Wonderturtle Stuns Even Herself
Coming home after a Seeds of Peace meeting at the Unitarian Church I have recently started attending, I pondered the good nature of my soul. While at the meeting, I volunteered to help organize a local "peace conference," expressed sincere interest in an upcoming Cindy Sheehan event
, and met the organizer of the Prison Ministry group, whom I set up with info about teaching in the Edna Mahan Correctional Facility
, and who gave me great props for having done so in the past.
"Gosh," I thought to myself, as I sat on the couch watching The Real Housewives of Orange County
and eating my 5th Entenmann's Apple Puff this week, "can one OD on virtue?"
I need not have worried.
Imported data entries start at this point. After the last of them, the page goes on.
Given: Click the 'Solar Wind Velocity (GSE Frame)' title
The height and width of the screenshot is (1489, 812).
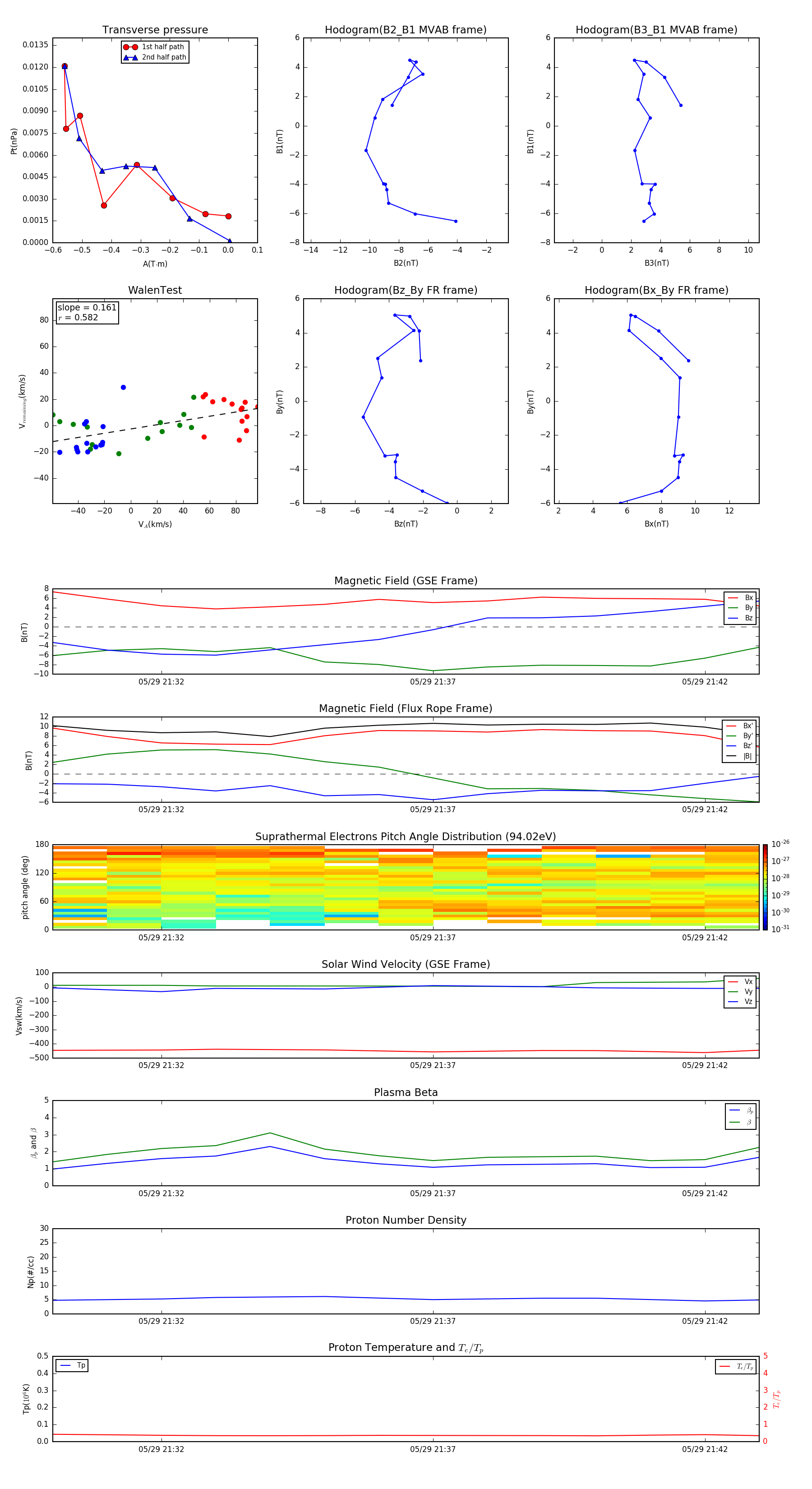Looking at the screenshot, I should (405, 964).
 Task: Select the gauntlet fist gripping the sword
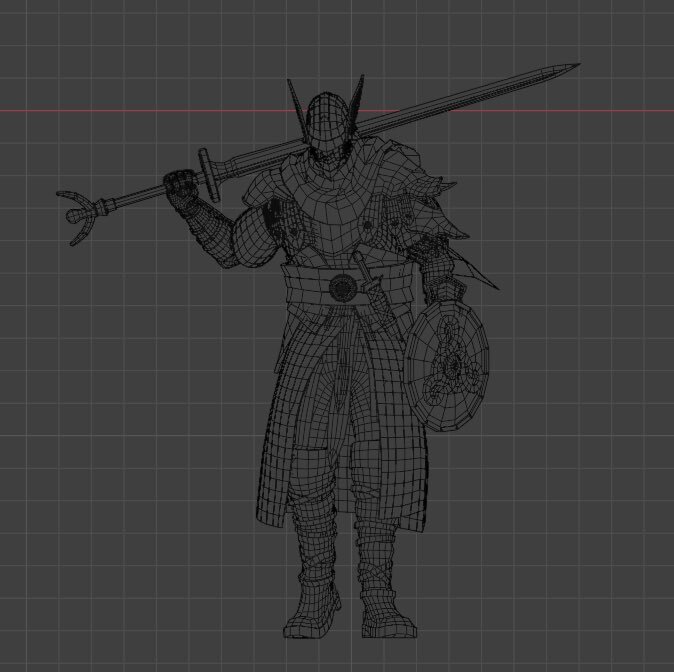[181, 189]
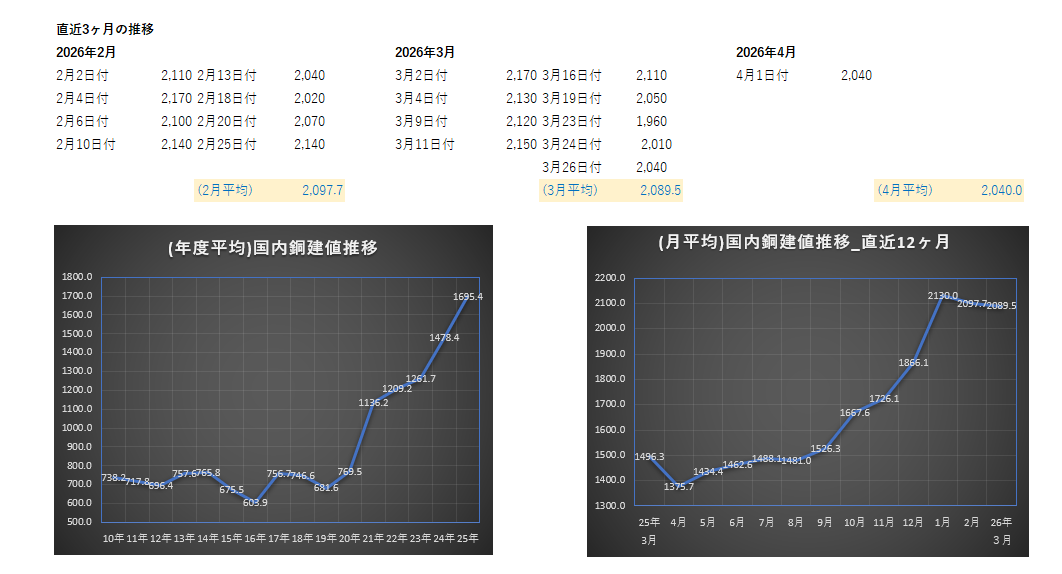Viewport: 1062px width, 574px height.
Task: Click the 2月25日付 date cell
Action: click(x=227, y=144)
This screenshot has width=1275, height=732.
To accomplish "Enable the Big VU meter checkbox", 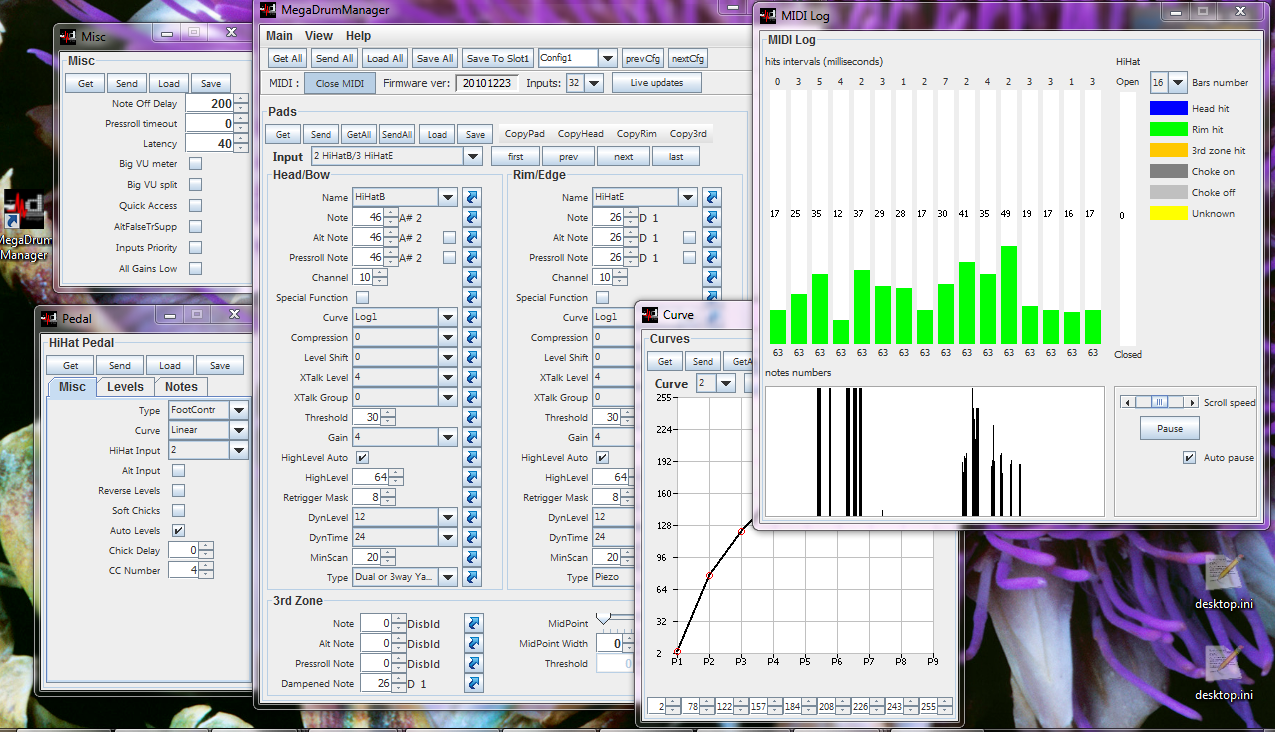I will pos(196,164).
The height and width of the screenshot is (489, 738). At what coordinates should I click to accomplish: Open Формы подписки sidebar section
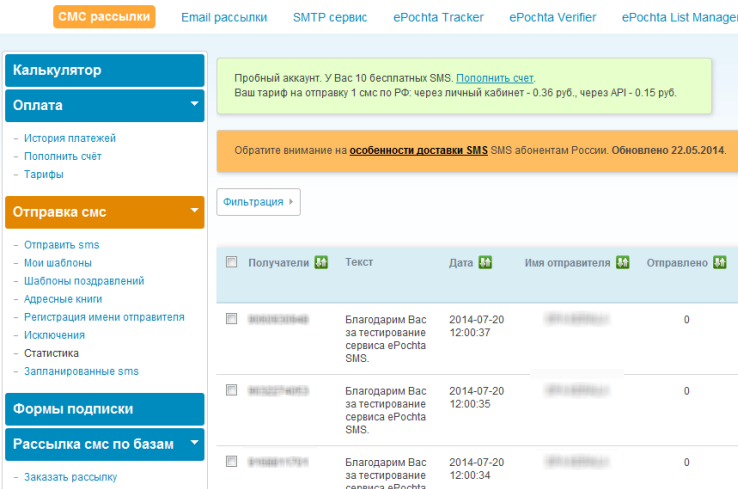point(105,408)
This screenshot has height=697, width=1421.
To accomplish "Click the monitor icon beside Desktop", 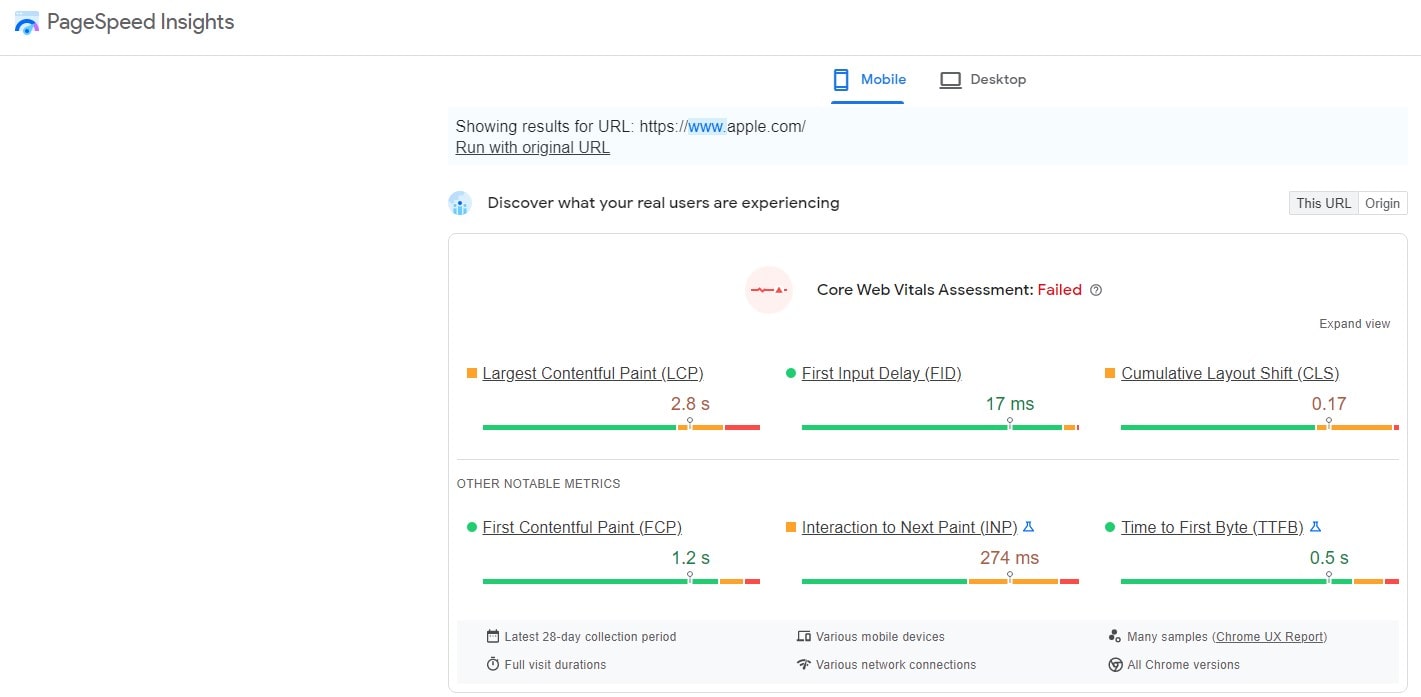I will click(949, 79).
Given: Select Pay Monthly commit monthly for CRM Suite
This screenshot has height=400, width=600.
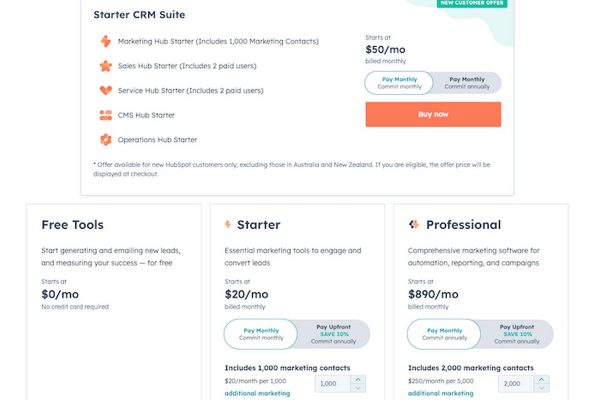Looking at the screenshot, I should [x=399, y=83].
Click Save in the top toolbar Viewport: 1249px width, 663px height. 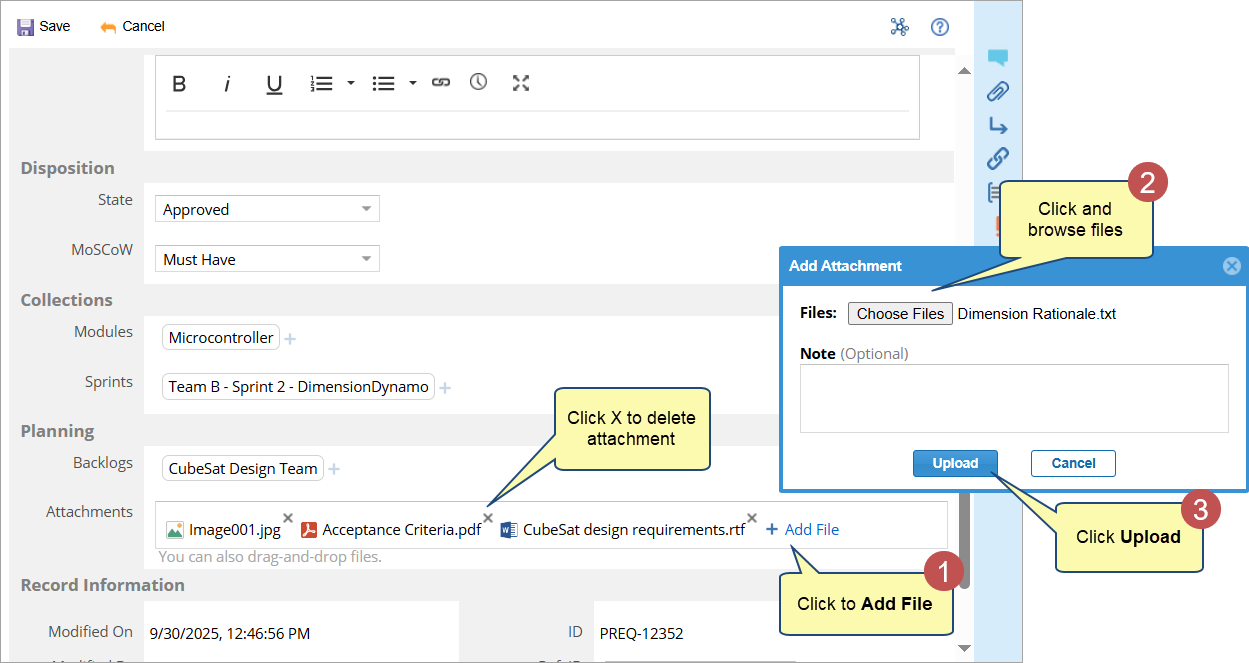coord(44,26)
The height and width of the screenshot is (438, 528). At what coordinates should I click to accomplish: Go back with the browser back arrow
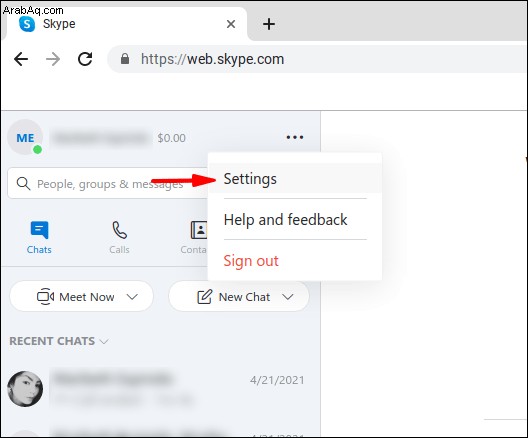(x=21, y=59)
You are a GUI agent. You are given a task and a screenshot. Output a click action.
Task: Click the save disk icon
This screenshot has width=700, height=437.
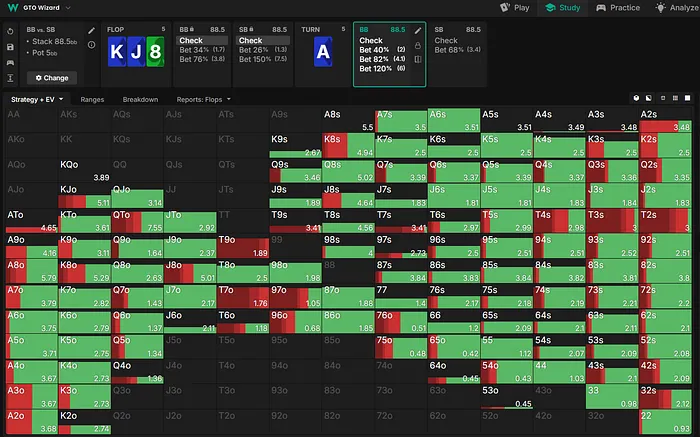click(9, 46)
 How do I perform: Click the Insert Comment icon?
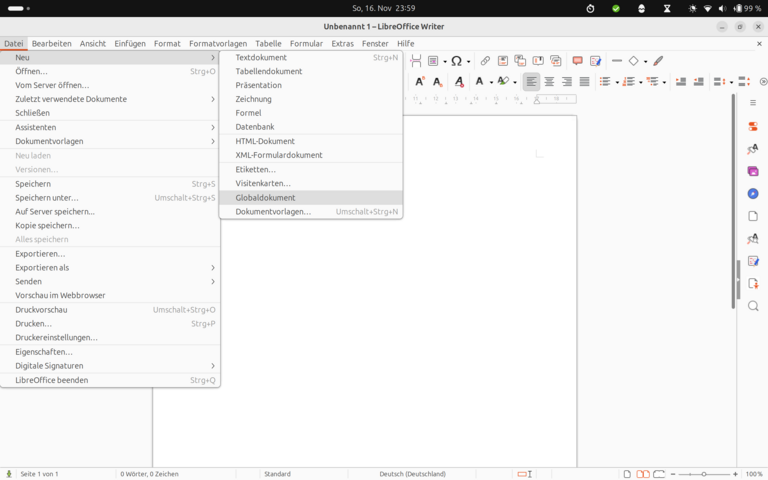[577, 61]
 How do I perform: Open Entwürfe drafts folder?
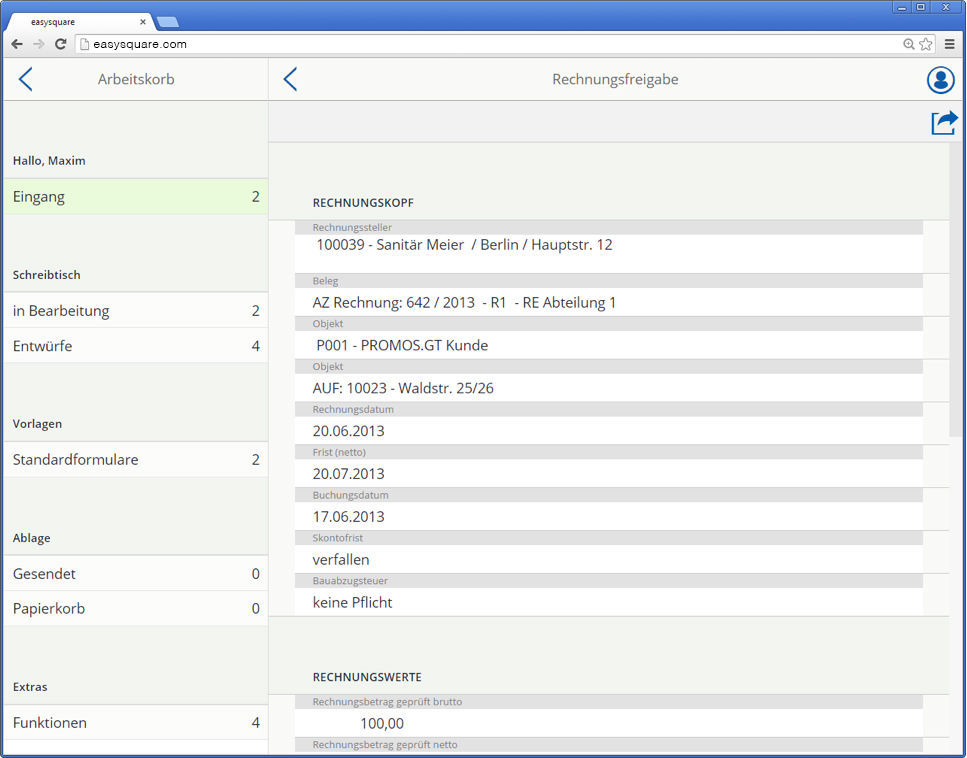[x=135, y=346]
Stomping across the parking deck at yet another mall today, in my endless pursuit of the elusive size 11 mint-green shoe for B.'s wedding, blood sugar low and wiped from work, I found myself completely out of sorts, and out of danger.
As I approached the doors to the mall, I noted a woman out of the corner of my eye. She was pushing a stroller and had two small children in tow. I immediately quickened my pace, suddenly desperate to reach the doors well ahead of them.
This struck me as odd, even as I was doing it, but I didn't slow down. Why, I wondered, was it so important for me to get away from them? And then the answer came, before I could screen and stop it from bubbling to the surface, clear into my mind:
"I am going to have to hold the door for those f*ers."
So much for drowning in my own humanitarian instincts.